Written by: Emmanuel G Escobar, Project Leader
While the research group was formed in early 2019, Seanasol was founded on December 13, 2017. Towards the end my PhD, I wanted to form a plant science research company, but did not know what to call it. With my experience in science communication, I knew the importance of a name and so any progress in establishing the initiative kept being delayed. So I decided to sleep on it.
I remember waking up and thinking about the origins of the seed. Strange I thought; I worked on understanding how to maximise the productivity of crops, but what about the seed? To overcome bad germination rates, we simply sow more seeds; increase our chances by using more. I never thought about it, because I had stock to spare, but what if my seed stocks were limited? This is when I identified that our practices could always be improved. I also realised that I wanted to focus my research on the seed and maximise the potential of every individual seed.
Since I was little I wanted to create a super-plant that would grow faster than any other plants. How this would solve problems, I thought. But now I realise that for a plant to grow fast, it must be supplied with all its vital nutrients. Even if we could one day engineer that super-plant, it may be limited by the resources available for it to grow quickly. And even if it does grow quickly, it does not guarantee that it will produce viable seeds. When we think about sustainable agriculture, we are not thinking of just now this moment, but about future of the plants that are grown and the seeds that are harvested from them. It’s the plants that take the step forward, but the technology and our farming practices must evolve too.
“The question is not to ask how will plants grow in outer space, but ask how can we ensure plants will grow in space like we expect them to?”
Space does not only represent that giant, infinitely expanding bubble that surrounds us, but also all the unknowns of whether life could exist outside our planet. For some of us, space exploration helps answer that question and equally assesses whether we could one day inhabit other planets. I imagine it as living in a small, bedroom size, spherical capsule with a super computer, a few mechanically powered appliances and an exercise machine, like a treadmill, that does not only keep our bodies fit, but can generate electricity to power our devices. To power cities, there would be ways to harness the natural resources on that planet, much like wind turbines.
For these technologies to be built and maintained, humans living in these conditions must be well fed and healthy. And yes, with science, we can make great things like lab-grown foods, but there’s one major aspect of being human that we must not leave behind by moving to another planet. And that is that we evolved as we are today because of an ability in our ancestors to grow crops. And we must not forget the importance of plants. In part, they generate the food that we depend on as a population, but they also generate the oxygen that we breathe. Fully replacing plants with technology and science is not the answer to establishing a human presence on other planets. It might be a way to sustain us after the initial introduction, but we must learn to build that community the same way we built those on earth. In this regard, the question is not to ask how will plants grow in outer space, but ask how can we ensure plants will grow in space like we expect them to?

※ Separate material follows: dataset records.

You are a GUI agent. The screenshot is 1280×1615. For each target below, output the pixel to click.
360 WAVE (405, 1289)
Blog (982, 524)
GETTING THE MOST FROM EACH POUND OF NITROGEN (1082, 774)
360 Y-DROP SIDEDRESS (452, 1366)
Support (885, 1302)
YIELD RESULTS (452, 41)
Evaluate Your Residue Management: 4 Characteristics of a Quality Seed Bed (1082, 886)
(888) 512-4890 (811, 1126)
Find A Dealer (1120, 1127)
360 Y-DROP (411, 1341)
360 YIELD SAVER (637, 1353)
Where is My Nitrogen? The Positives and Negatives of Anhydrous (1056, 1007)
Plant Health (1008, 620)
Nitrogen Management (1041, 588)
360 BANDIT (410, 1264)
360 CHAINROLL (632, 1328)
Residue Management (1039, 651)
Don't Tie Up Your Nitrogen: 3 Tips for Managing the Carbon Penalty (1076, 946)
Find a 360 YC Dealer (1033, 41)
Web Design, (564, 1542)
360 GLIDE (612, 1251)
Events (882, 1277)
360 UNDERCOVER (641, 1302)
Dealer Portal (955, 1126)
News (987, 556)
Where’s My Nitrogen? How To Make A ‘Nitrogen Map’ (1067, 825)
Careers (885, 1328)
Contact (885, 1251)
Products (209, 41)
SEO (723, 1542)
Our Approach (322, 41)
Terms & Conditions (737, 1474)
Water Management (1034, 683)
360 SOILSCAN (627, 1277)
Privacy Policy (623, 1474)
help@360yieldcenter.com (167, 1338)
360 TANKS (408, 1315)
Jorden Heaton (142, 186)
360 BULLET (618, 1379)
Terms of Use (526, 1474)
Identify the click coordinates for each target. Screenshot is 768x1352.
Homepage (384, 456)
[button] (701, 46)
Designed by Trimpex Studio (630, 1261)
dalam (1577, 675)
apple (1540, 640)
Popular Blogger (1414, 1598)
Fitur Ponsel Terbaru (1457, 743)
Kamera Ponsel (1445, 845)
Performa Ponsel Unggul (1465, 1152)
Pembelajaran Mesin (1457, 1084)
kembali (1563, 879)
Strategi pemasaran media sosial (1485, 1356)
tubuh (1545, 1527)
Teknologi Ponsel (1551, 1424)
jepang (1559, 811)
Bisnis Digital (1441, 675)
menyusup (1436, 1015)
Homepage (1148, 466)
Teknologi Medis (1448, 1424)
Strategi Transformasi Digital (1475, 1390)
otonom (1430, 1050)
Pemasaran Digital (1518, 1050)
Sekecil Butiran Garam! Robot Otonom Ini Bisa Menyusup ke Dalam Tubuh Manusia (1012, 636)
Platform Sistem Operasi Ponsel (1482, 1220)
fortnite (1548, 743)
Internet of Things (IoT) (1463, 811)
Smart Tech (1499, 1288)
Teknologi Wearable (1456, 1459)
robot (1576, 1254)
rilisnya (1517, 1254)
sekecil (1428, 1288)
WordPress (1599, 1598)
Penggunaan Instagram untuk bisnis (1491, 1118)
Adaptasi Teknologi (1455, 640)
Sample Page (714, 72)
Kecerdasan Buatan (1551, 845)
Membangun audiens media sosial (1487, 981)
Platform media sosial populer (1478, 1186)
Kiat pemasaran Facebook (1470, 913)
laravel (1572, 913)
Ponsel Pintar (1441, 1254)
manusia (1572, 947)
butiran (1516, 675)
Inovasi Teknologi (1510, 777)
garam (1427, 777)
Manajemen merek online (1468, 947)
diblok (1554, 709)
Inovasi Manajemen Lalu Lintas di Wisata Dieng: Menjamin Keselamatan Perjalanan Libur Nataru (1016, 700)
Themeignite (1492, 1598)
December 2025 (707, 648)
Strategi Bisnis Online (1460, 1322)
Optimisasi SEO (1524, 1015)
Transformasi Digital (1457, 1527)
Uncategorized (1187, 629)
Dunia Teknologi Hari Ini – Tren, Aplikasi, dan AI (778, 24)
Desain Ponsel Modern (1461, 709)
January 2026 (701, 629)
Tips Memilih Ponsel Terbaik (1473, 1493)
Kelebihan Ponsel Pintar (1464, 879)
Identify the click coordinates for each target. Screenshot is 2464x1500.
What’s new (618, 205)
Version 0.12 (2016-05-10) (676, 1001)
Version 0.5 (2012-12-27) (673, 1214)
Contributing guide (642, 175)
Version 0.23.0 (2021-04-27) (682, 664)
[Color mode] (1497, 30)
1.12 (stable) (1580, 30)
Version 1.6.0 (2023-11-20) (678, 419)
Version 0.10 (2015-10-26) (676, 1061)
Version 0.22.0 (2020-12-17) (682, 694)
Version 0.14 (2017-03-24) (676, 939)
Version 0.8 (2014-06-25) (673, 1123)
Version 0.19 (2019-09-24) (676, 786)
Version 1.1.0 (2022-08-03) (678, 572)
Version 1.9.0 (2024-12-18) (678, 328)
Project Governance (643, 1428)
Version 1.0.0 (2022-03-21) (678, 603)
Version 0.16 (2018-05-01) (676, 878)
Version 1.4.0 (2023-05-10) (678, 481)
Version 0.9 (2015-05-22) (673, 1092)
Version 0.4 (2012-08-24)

“When we all move to Mars, everyone will be a farmer”.
As for the trained few that will populate such planets, I think it will be possible for them to adapt. For everyone else, it will take several generations to fully reprogram the human body and its requirements for surviving in such conditions, and while I don’t doubt the capabilities of the human, success might be in the hundreds (of candidates) within the next 100 years. What we need are technologies that facilitate the transition into other planets, not for individuals, but populations.
At Seanasol, we offer long term agricultural solutions for investing in space exploration and expansion. We aim to develop self-sustaining farming technologies that will enable the production of crops on other planets using less land area and natural resources. But we don’t stop there; we bring innovation to the infrastructure of farming with solutions designed with ease of transport in mind. This means that sending our materials to space would be more cost-efficient and other materials or fuel can be loaded on rocket modules instead. One day there may be large controlled environment farms in space, but individuals could also have their own gardens and grow their own crops. Yes, when we all move to Mars, everyone will be a farmer. We must simply remember that with limited space and resources, it will be a great challenge to allocate their use effectively.
The Roots of Seanasol
Seanasol is derived from “sēaną” the Proto-Germanic word for “sow”. This also is an acronym for scientific, engineering and agricultural. The word “sol” is short for “solutions” and creates some imagery, because “sol” translates to “sun” in Spanish. I wanted to bring that concept of light into the name, because that is what drives photosynthesis in plants and again ties in with our venture into agricultural sustainability. Out of mere coincidence, by re-organising the words in “seanasol” we can create “seasonal”, which further represents our commitment to the environment.